Eğer o toplantıda bizlere söz verilmiş olsaydı şu gerçekleri orada da ifade edecektik. Bunları o toplantıda ifade edememekle birlikte bunları kamuoyunun bilgisine sunmayı da görevimizin bir gereği sayıyor ve bir kere de burada ortaya koyuyoruz:

  • Demokrasi ve katılımcılık ile sivil toplumla ilişki ve işbirliği bu örnekte olduğu gibi ayrımcı bir yaklaşımla varolamaz. Bizler de bu ülkenin bu alandaki sivil örgütlenmelerini oluşturuyoruz ve Sağlık Bakanlığı gibi tüm ülkeye ve ülke insanına hizmet etmekle yükümlü bir hizmet kurumunun böyle bir ayrımcı tutum içinde olması hem doğru hem de yukarıda belirttiğimiz taahhütlerine uygun değildir.
  • Sağlık Bakanlığı'nın İMF, Dünya Bankası ve Dünya Ticarte Örgütü gibi finans kuruluşlarının isteği üzerine ısrarla uyguladığı "Sağlıkta Dönüşüm Programı" başta sağlık hizmetlerine ulaşma ve yararlanma hakkı olmak üzere sağlık hakkı ve hasta haklarını ihlâl eden bir programdır. Ülke insanlarını sağlık hizmetlerinden yararlanamaz bir hale getirmekte ve her gün giderek artan sayıda yeni mağdurlar yaratmaktadır.
  • Böyle bir programı kabul ederek, böyle bir yaklaşım ve uygulamaya karşı ses çıkaramayan ve Sağlık Bakanlığı'yla işbirliği yapan, dahası bu politikaların uygulanmasına katkıda bulunan HAKSAY ve benzeri örgütler ve kişiler ise sağlık hakkı ve hasta haklarının gerçek sahibi olan sivil toplumu temsil etmeyen, "güdümlü ve emir komuta zinciri içinde davranan" yapılardır veya hak arayan toplumu değil "hakları ihlâl edenleri" onları temsil etmektedirler.
  • Sağlık hakkı ve hasta hakları; muhalif ve eleştirel yaklaşımda bulunanlar da dahil bu alanın tüm yapılarının bulunduğu, bağımsız ve özgür bir şekilde düşüncelerini ifade ettiği ortamlarda tartışılabilir ve geliştirilebilir, toplumun benimseyeceği programlar ancak böyle demokratik ve katılımcı yapılar içinde ortaya konulabilir.

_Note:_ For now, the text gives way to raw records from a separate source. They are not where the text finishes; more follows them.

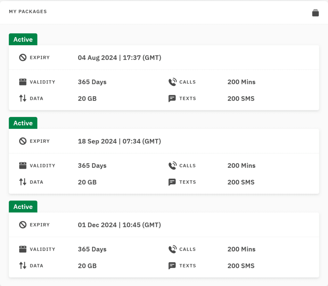Screen dimensions: 328x286
Task: Click Active badge above 18 Sep package
Action: coord(23,123)
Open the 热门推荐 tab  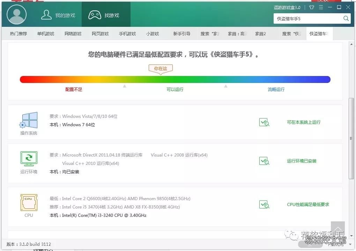point(18,34)
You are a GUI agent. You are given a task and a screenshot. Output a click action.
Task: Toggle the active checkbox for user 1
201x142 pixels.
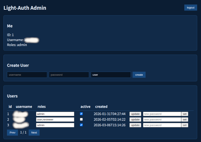(81, 114)
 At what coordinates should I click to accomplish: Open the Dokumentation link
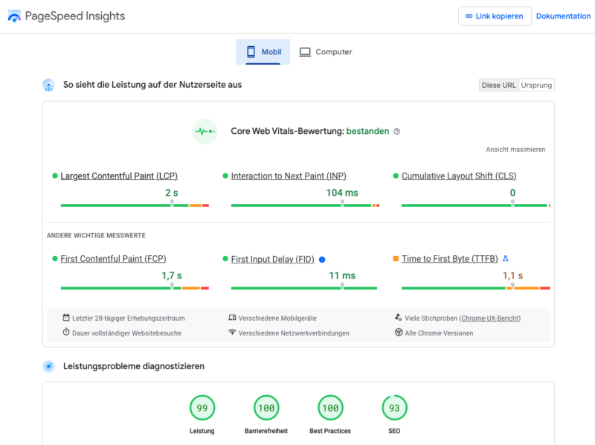(x=563, y=16)
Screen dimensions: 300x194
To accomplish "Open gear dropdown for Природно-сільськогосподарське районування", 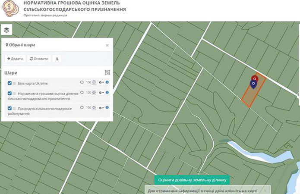I will coord(101,107).
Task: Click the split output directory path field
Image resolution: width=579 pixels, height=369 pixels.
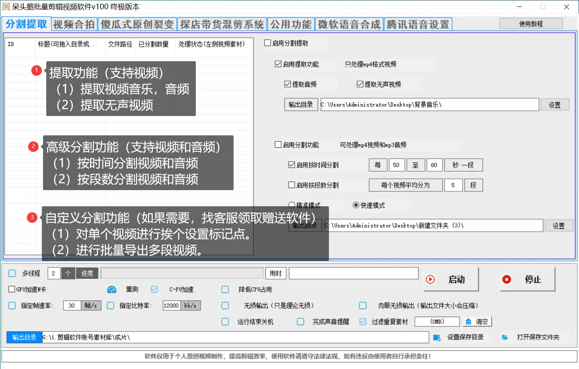Action: pos(433,226)
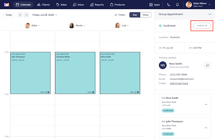Image resolution: width=215 pixels, height=139 pixels.
Task: Click the Add Credit Card link
Action: pos(179,83)
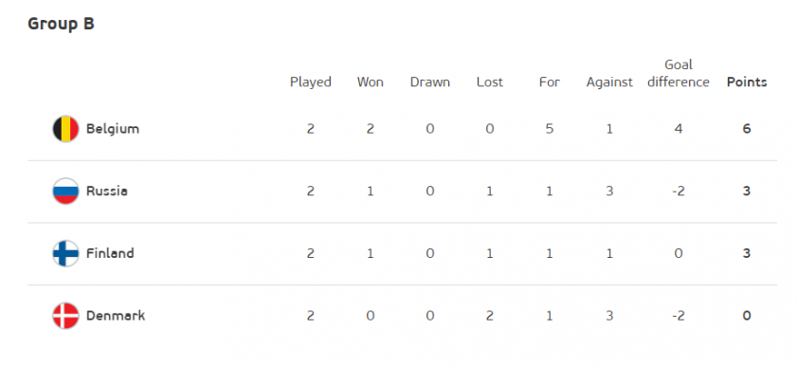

    Bu tür toplantılara çağrılsak da çağrılmasak da bizler; daha önce olduğu gibi sağlık hakkı ve hasta hakları konusunda mücadelemizi sürdürmeye ve Sağlık Bakanlığı tarafından uygulanan "Sağlıkta Dönüşüm Programı"nı, yanlış buluyoruz. Bu nedenle tüm toplum adına bu programı eleştirmeye, her fırsatta itiraz etmeye, bu programın halkın sağlığını bozacağını ve sağlıkla ilgili temel haklarla ve hasta haklarını ihlâl ettiğini söylemeye kararlıyız.

    Kamuoyu ile bu toplantıya katılanlara çağrıda bulunarak Sağlık Bakanlığı'nın bu yanlış uygulamalarına karşı çıkmaya çağırıyor ve doğru yerde durmalarını ve doğru tutum almalarını diliyoruz.